OMG! StuPID STUPID HIDDEN BOLTS!!!!! We were using the flat spanner and they are JUST DARN IMPOSSIBLE....

...off to go and get me slanted spanner tomorrow.... grr..


----------



## aussietrail (Sep 24, 2004)

jtanoyo1 said:


> OMG! StuPID STUPID HIDDEN BOLTS!!!!! We were using the flat spanner and they are JUST DARN IMPOSSIBLE....
> 
> ...off to go and get me slanted spanner tomorrow.... grr..

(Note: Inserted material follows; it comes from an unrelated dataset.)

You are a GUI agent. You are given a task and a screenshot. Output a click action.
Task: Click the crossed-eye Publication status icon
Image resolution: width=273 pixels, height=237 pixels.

hehehe, that's why I put the "how to" here, so you would save yourself time and frustration 

Have a good breakfast before you start loosening these bolts


----------



## LimLim (Jun 4, 2005)

Jon, don't forget to tighten the nut until the spacer (blue arrow) tight enough,

http://img390.imageshack.us/img390/2344/bold9tn.jpg


----------



## jtanoyo1 (May 15, 2005)

Well, my dumb a$$ managed to strip that bolt. Even with the bent spanner, it won't bite at all. I guess I need to take it to the shop tomorrow.

Man, I feel so silly, having to go to a shop just to remove a stripped nut...


----------



## L.Lee (Jul 24, 2005)

I received my strut bar from Leng today and going to have fun this weekend trying to install the thing. I noticed in Jalal's steps, there are two 'C' ring things, what do you do with that?

I also bought from him the stainless steel door sill garnish (with LED), man they look great. Now I have a question, where to tap the power supply for this door sill garnish, rear and front? Any one have experience with this? Thanks!


----------



## jtanoyo1 (May 15, 2005)

You should tap the power from your door courtesy light, so your sidesills will light up when you open your door. The last thing you wanna do is to wire up to "on" all the time. You will run out of battery power in no time!


----------



## aussietrail (Sep 24, 2004)

L.Lee said:


> I received my strut bar from Leng today and going to have fun this weekend trying to install the thing. I noticed in Jalal's steps, there are two 'C' ring things, what do you do with that?
> 
> I also bought from him the stainless steel door sill garnish (with LED), man they look great. Now I have a question, where to tap the power supply for this door sill garnish, rear and front? Any one have experience with this? Thanks!


Those C rings would have been in place from the factory, now that you have a strut bar, you don't need these anymore, as the base of the strut bar would act as a C ring. so just put them somewhere safe in your garage and keep them for good memory LOL 

I'll answer your question about the door sills wiring in the accessories thread to keep this thread on the subject


----------



## L.Lee (Jul 24, 2005)

Thanks Jon and Jalal :thumbup: . I will wait for your detail instruction on door sill wiring in the 'after market' thread. One of my questions is where do I tap the power supply, at the fuse box (vanity light) or clip the wire somewhere in the middle (where?). I hope I don't have to remove the door panel due to the fear of causing rattling noise later... Cheers


----------



## lakmethemud (Nov 15, 2004)

Thanks for the great walkthrough Jalal! I received my strut bar and installed it today. It took a heck of a lot of force on my socket wrench to loosen any of those dang bolts, and when it came to the back 2...well...things got ugly. I scowered the city for a shop that sold offset spanners. NONE! Home Depot, Canadian Tire, Princess Auto, Parts Source, etc, etc. I must have called 20 places with the same reply: We don't have any offset ones.

Dang!!

With daylight departing quickly I called my buddy (both extreme novices in car repair) and we began to remove the windshield wiper housing thingie. Best word there...thingie. It got tricky when we dropped a few plastic clips down into the great unknown. Once those bulky pieces were off strewn across my lawn in exact order of removal it was a sinch to socket wrench the last 2 bolts off and install the bar.

Things got back into their respective places easily and I felt good knowing that I didn't have to resort to bringing it to the shop. Though...I had made an appointment after the first 10 shops had rejected me. 

Improvement in stability was noticeable and highway cruising was smoother for sure.

Thank-you for the help.
ltm


----------



## aussietrail (Sep 24, 2004)

No problems at all and am glad you managed to have it fitted at the end.

No offset spanner??? That is a worry 

Maybe we need to ask Alutec to supply one with every strut bar. hehehe "just kidding"


----------